This repository provides the official PyTorch implementation of Bi-IRRA.
- Release of code and multilingual annotation JSON files
- Release of pretraining checkpoints
All experiments are conducted on 4 Nvidia A40 (48GB) GPUs with CUDA 11.7.
Install the required packages using:
pip install -r requirements.txt
-
Datasets
-
Annotations
- Download the multilingual annotation JSON files from here
-
Pretrained Models
- Download the xlm-roberta-base checkpoint from here
- Download the CCLM-X2VLM checkpoint from here
- We also provide the checkpoint pretrained on the LUPerson dataset, which can be used as a replacement for the CCLM-X2VLM checkpoint to achieve better retrieval performance.
Edit config/config.yaml
(for CUHK-PEDES, ICFG-PEDES, RSTPReid) or config/config_UFine.yaml
(for UFineBench) to set the paths for annotation files, image directories, tokenizer, and checkpoints.

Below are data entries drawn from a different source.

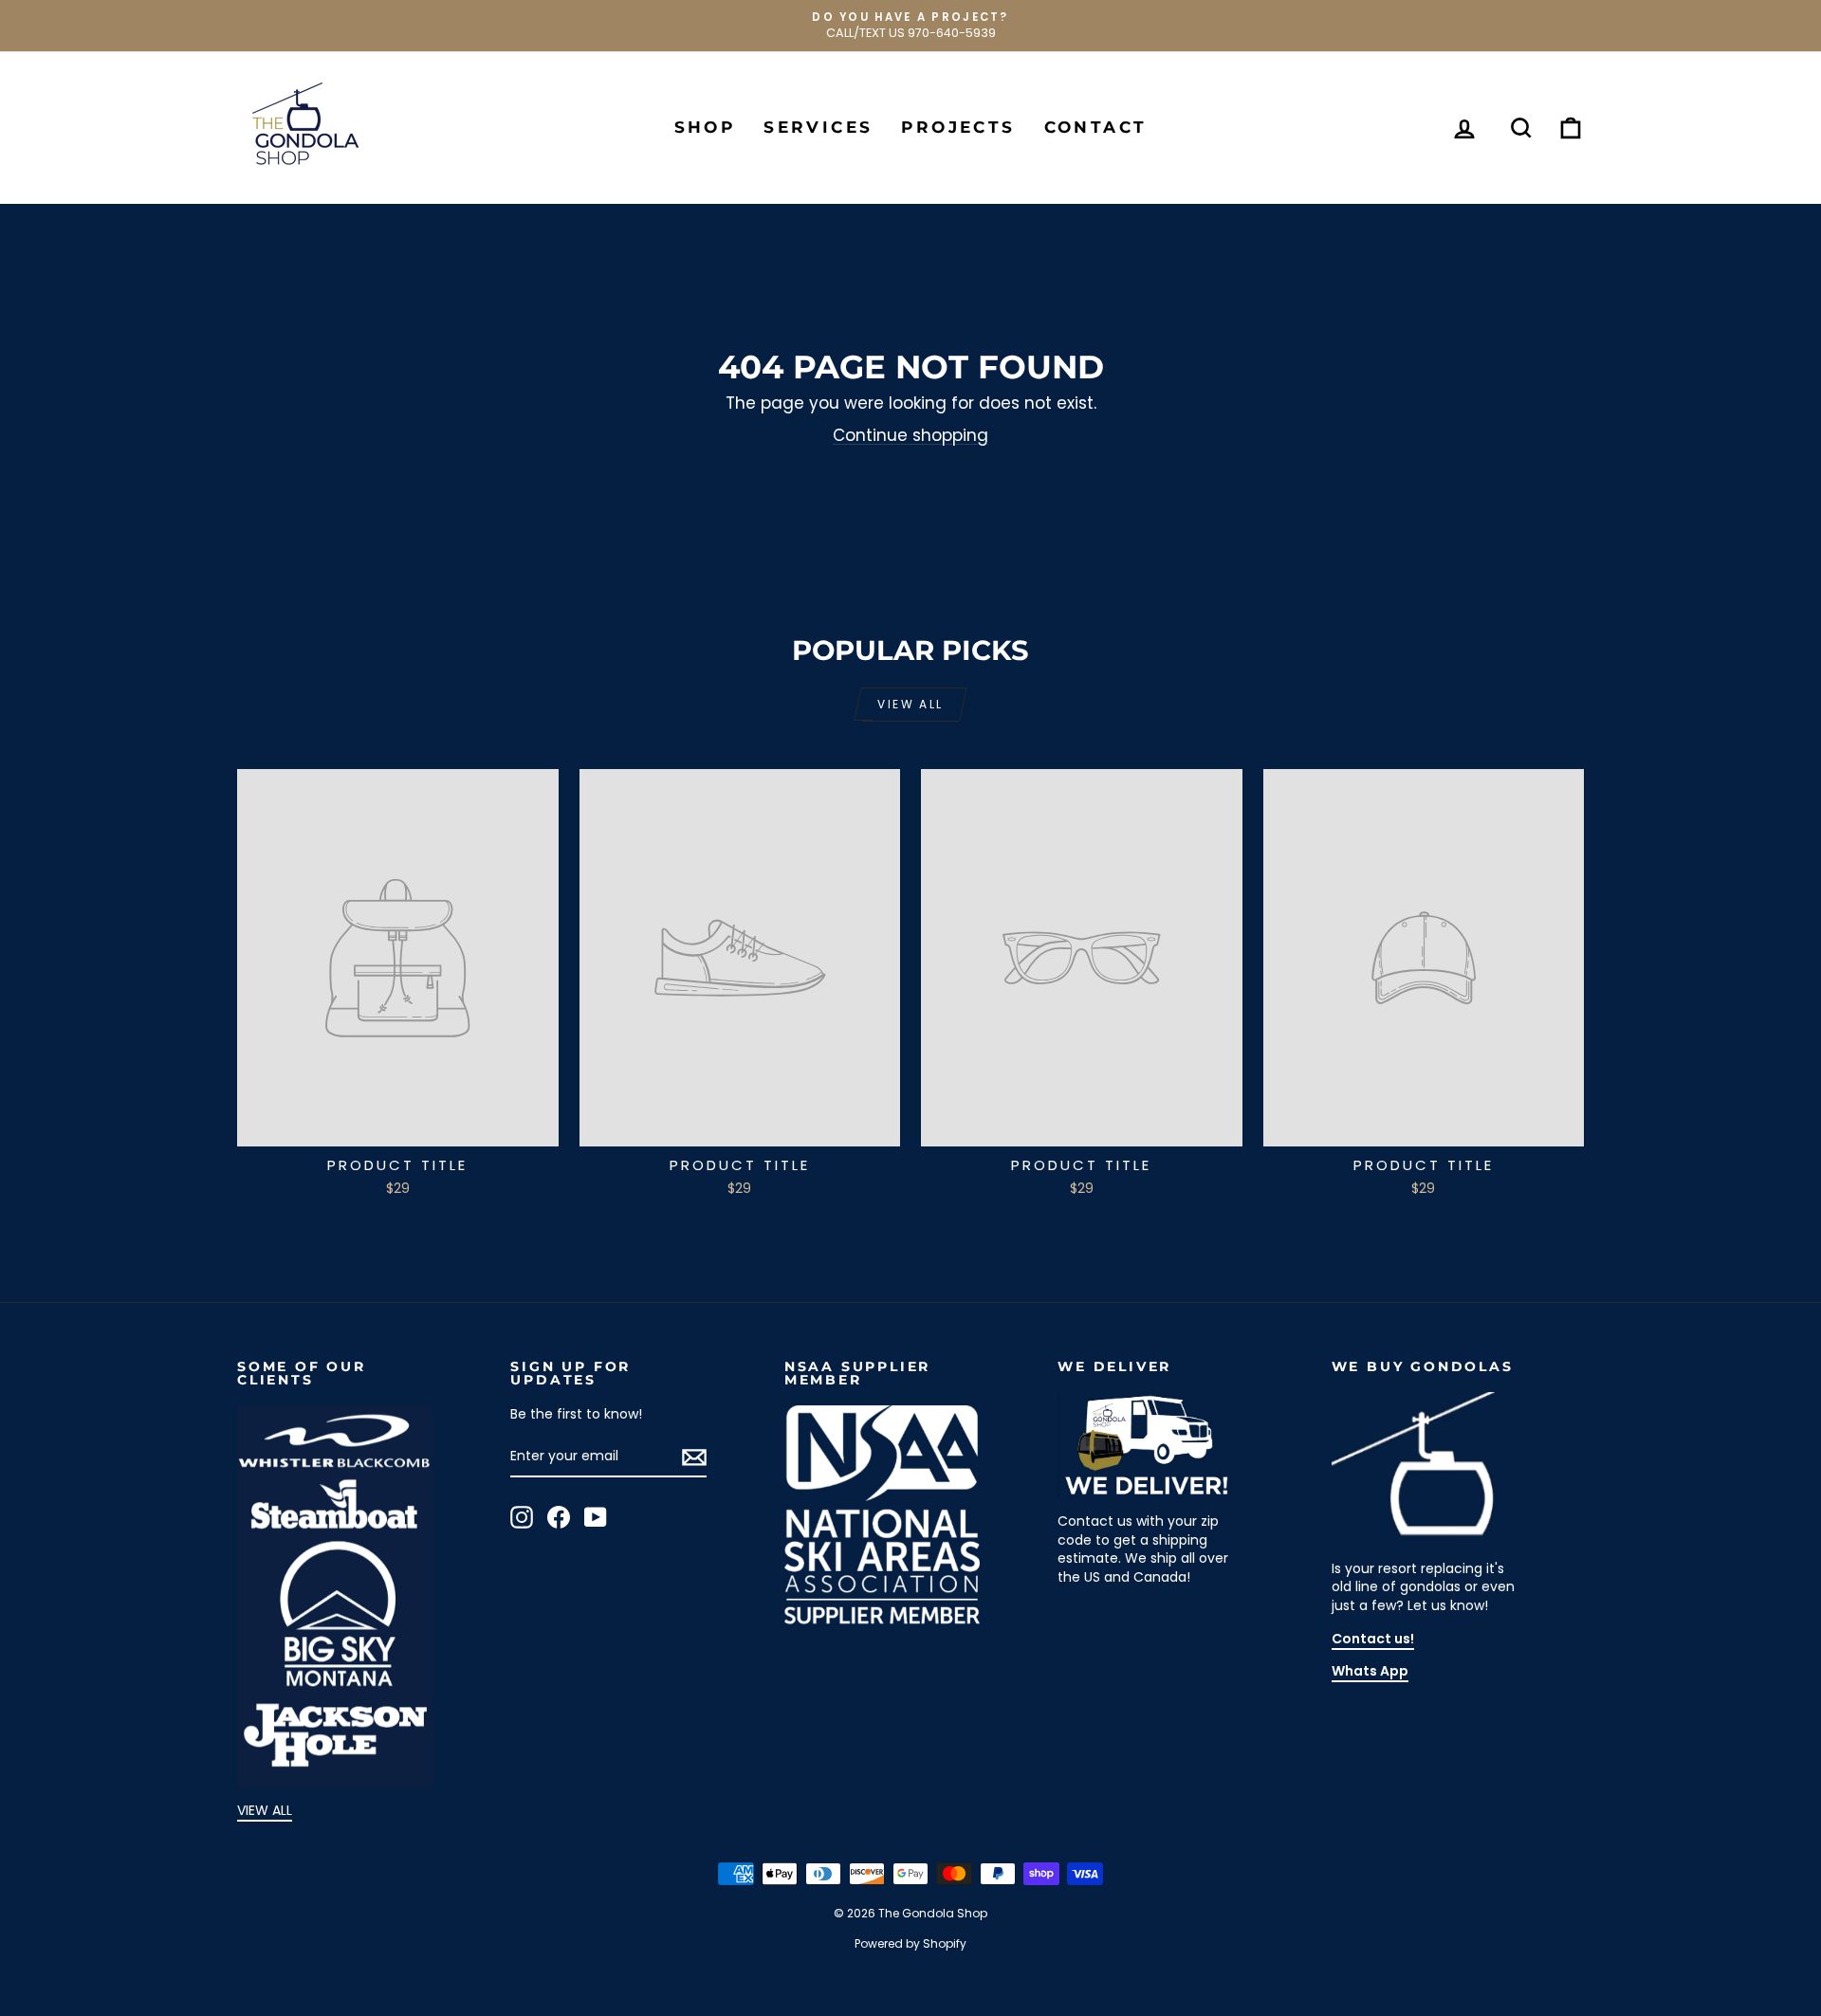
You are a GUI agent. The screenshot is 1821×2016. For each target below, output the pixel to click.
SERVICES (818, 127)
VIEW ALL (264, 1810)
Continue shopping (910, 435)
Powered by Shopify (910, 1943)
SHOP (705, 127)
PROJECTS (958, 127)
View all (910, 704)
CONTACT (1096, 127)
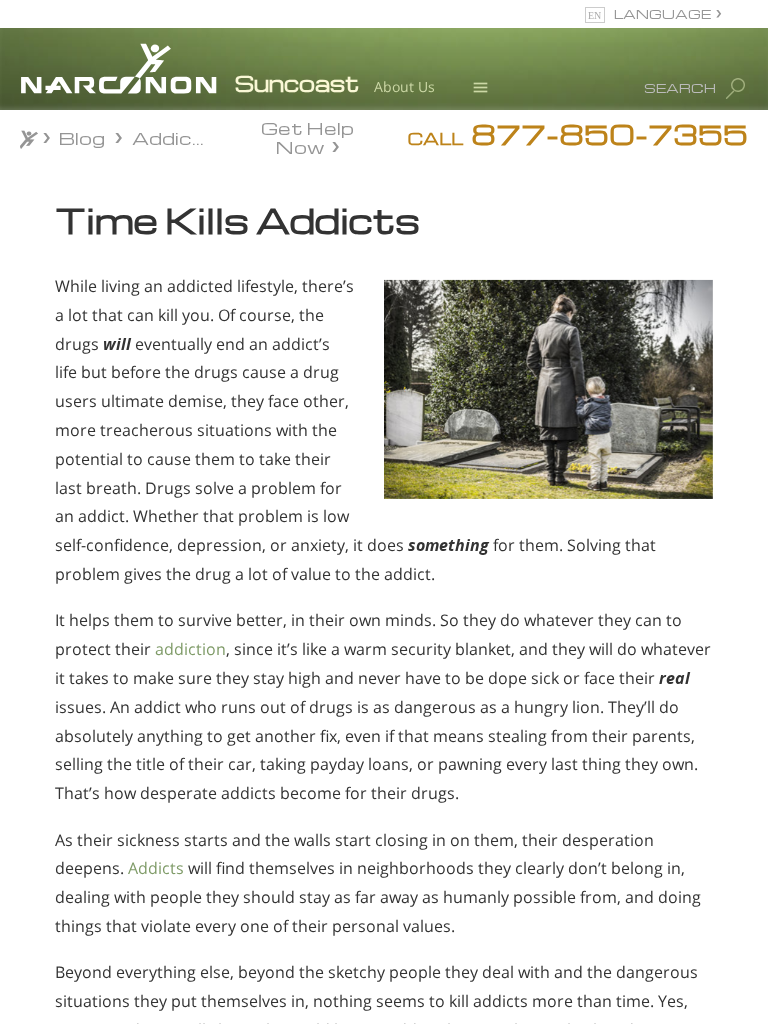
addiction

A recommended directory structure:
|- CUHK-PEDES
|- imgs
|- annos
|- train_reid_en.json
|- train_reid_ch.json
|- test_reid_en.json
|- test_reid_ch.json
Example configuration in config.yaml
:
anno_dir: /path/to/CUHK-PEDES/annos
image_dir: /path/to/CUHK-PEDES/imgs
text_encoder: /path/to/xlm-roberta-base
resume: /path/to/CCLM-X2VLM
Start training with:
CUDA_VISIBLE_DEVICES=0,1,2,3 \
torchrun --rdzv_id=3 --rdzv_backend=c10d --rdzv_endpoint=localhost:0 --nnodes=1 --nproc_per_node=4 \
main.py
or simply run:
bash shell/train.sh
This repository is partially based on TBPS-CLIP and X2-VLM. We thank the authors for their contributions.
This project is licensed under the MIT License.